From the first line to the last, please print the entries exactly, omitting pictures.

_Information_
┏━━
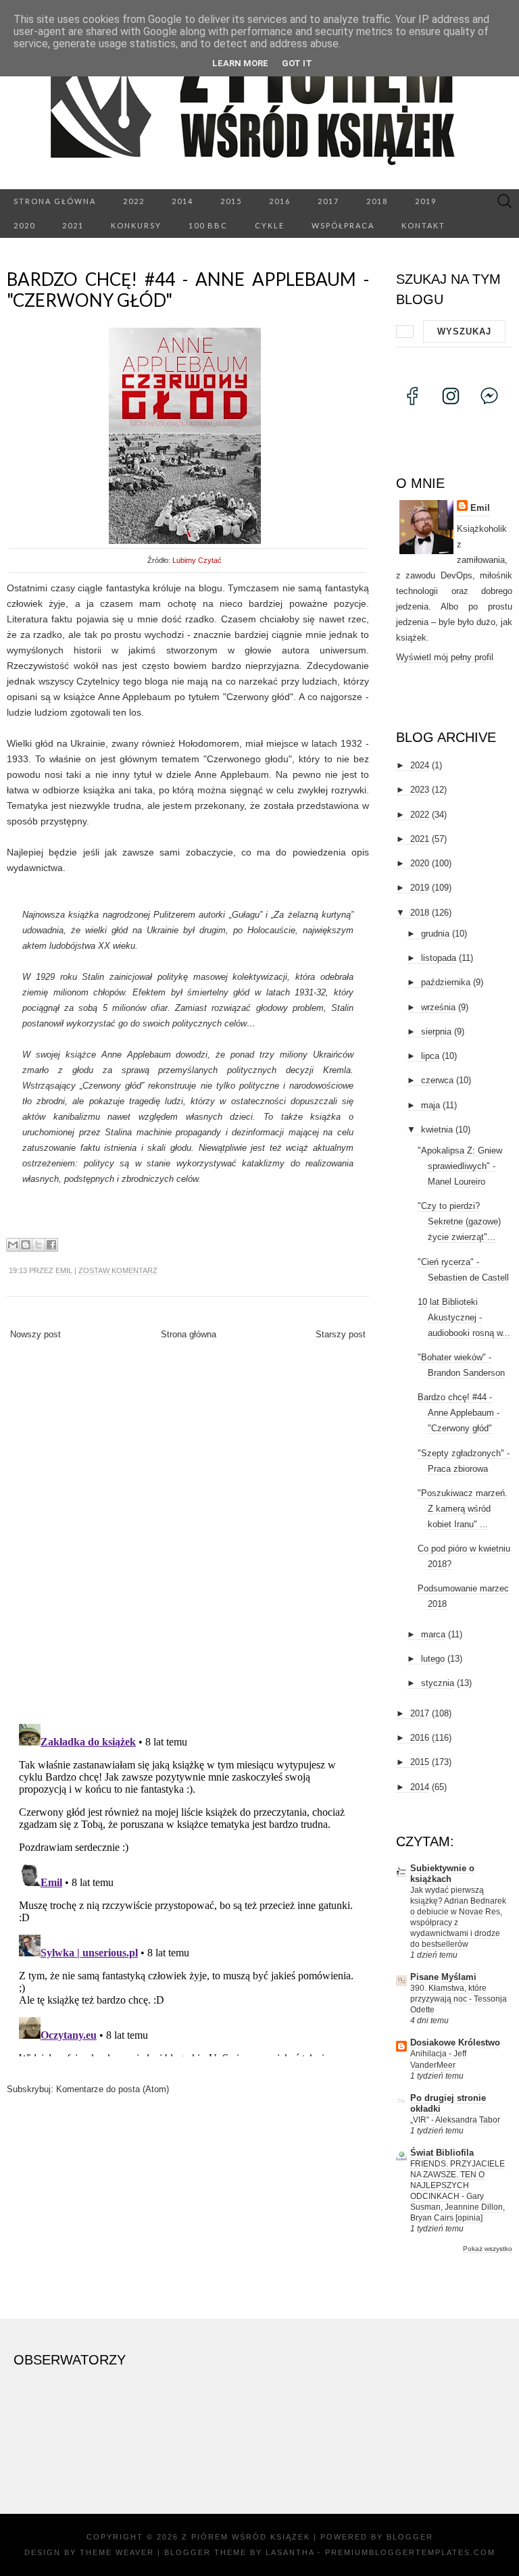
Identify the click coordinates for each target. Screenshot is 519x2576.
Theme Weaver (117, 2552)
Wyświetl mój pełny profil (444, 657)
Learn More (240, 63)
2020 (24, 225)
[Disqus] (188, 1537)
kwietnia (437, 1129)
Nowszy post (35, 1334)
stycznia (437, 1683)
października (445, 982)
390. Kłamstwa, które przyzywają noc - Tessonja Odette (458, 1998)
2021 (73, 225)
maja (430, 1105)
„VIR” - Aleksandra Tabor (455, 2120)
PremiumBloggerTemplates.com (410, 2552)
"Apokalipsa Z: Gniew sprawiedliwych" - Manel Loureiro (460, 1166)
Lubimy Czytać (197, 560)
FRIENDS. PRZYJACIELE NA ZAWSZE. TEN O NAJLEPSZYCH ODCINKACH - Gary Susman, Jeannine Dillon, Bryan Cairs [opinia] (457, 2191)
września (438, 1007)
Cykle (270, 225)
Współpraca (343, 225)
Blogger (410, 2537)
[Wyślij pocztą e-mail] (13, 1245)
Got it (297, 63)
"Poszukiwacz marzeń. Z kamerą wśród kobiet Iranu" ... (463, 1508)
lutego (433, 1659)
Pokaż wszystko (487, 2248)
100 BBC (208, 225)
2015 (231, 201)
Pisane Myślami (443, 1977)
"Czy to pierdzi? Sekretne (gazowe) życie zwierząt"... (459, 1221)
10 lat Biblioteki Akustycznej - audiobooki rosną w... (464, 1317)
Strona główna (55, 201)
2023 (419, 790)
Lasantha (290, 2552)
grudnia (435, 933)
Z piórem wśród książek (246, 2537)
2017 (328, 201)
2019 (426, 201)
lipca (430, 1056)
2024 (419, 765)
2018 (377, 201)
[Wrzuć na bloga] (25, 1245)
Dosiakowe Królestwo (455, 2042)
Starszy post (341, 1334)
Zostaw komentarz (117, 1270)
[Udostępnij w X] (38, 1245)
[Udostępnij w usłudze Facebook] (51, 1245)
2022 (134, 201)
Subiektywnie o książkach (442, 1873)
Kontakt (423, 225)
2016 (280, 201)
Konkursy (136, 225)
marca (433, 1634)
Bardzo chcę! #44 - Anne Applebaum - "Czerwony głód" (188, 289)
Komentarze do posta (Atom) (112, 2089)
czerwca (437, 1080)
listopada (438, 958)
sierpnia (436, 1031)
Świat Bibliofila (442, 2153)
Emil (63, 1270)
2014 (182, 201)
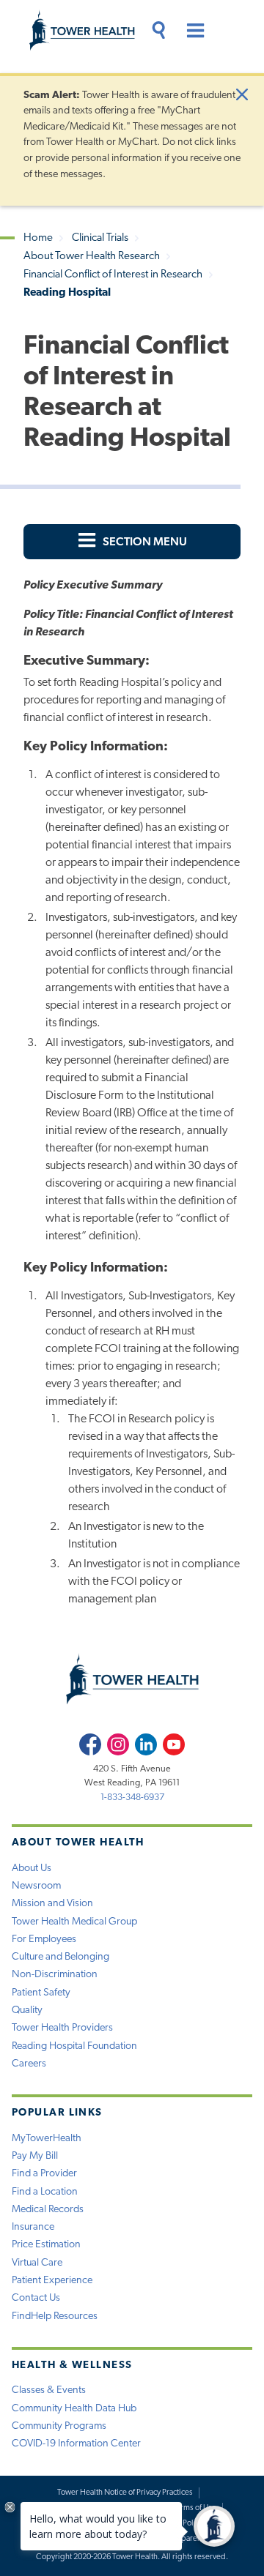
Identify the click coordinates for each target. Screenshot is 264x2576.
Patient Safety (41, 1992)
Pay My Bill (35, 2156)
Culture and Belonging (60, 1957)
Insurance (33, 2227)
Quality (27, 2010)
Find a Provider (44, 2173)
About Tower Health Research (91, 256)
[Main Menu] (191, 33)
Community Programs (59, 2426)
┗━━
_Answer for the task_
Identify the click coordinates for each target. Screenshot is 519x2576.
Theme Weaver (117, 2552)
Wyświetl mój pełny profil (444, 657)
Learn More (240, 63)
2020 (24, 225)
[Disqus] (188, 1537)
kwietnia (437, 1129)
Nowszy post (35, 1334)
stycznia (437, 1683)
października (445, 982)
390. Kłamstwa, które przyzywają noc - Tessonja Odette (458, 1998)
2021 (73, 225)
maja (430, 1105)
„VIR” - Aleksandra Tabor (455, 2120)
PremiumBloggerTemplates.com (410, 2552)
"Apokalipsa Z: Gniew sprawiedliwych" - Manel Loureiro (460, 1166)
Lubimy Czytać (197, 560)
FRIENDS. PRZYJACIELE NA ZAWSZE. TEN O NAJLEPSZYCH ODCINKACH - Gary Susman, Jeannine Dillon, Bryan Cairs [opinia] (457, 2191)
września (438, 1007)
Cykle (270, 225)
Współpraca (343, 225)
Blogger (410, 2537)
[Wyślij pocztą e-mail] (13, 1245)
Got it (297, 63)
"Poszukiwacz marzeń. Z kamerą wśród kobiet Iranu" ... (463, 1508)
lutego (433, 1659)
Pokaż wszystko (487, 2248)
100 BBC (208, 225)
2015 (231, 201)
Pisane Myślami (443, 1977)
"Czy to pierdzi? Sekretne (gazowe) życie zwierząt"... (459, 1221)
10 lat Biblioteki Akustycznej - audiobooki rosną w... (464, 1317)
Strona główna (55, 201)
2023 (419, 790)
Lasantha (290, 2552)
grudnia (435, 933)
Z piórem wśród książek (246, 2537)
2017 (328, 201)
2019 (426, 201)
lipca (430, 1056)
2024 (419, 765)
2018 (377, 201)
[Wrzuć na bloga] (25, 1245)
Dosiakowe Królestwo (455, 2042)
Starszy post (341, 1334)
Zostaw komentarz (117, 1270)
[Udostępnij w X] (38, 1245)
[Udostępnij w usłudze Facebook] (51, 1245)
2022 (134, 201)
Subiektywnie o książkach (442, 1873)
Kontakt (423, 225)
2016 (280, 201)
Konkursy (136, 225)
marca (433, 1634)
Bardzo chcę! #44 - Anne Applebaum - "Czerwony głód" (188, 289)
Komentarze do posta (Atom) (112, 2089)
czerwca (437, 1080)
listopada (438, 958)
sierpnia (436, 1031)
Świat Bibliofila (442, 2153)
Emil (63, 1270)
2014 (182, 201)
Identify the click coordinates for each target. Screenshot is 264x2576.
Patient Safety (41, 1992)
Pay My Bill (35, 2156)
Culture and Belonging (60, 1957)
Insurance (33, 2227)
Quality (27, 2010)
Find a Provider (44, 2173)
About Tower Health Research (91, 256)
[Main Menu] (191, 33)
Community Programs (59, 2426)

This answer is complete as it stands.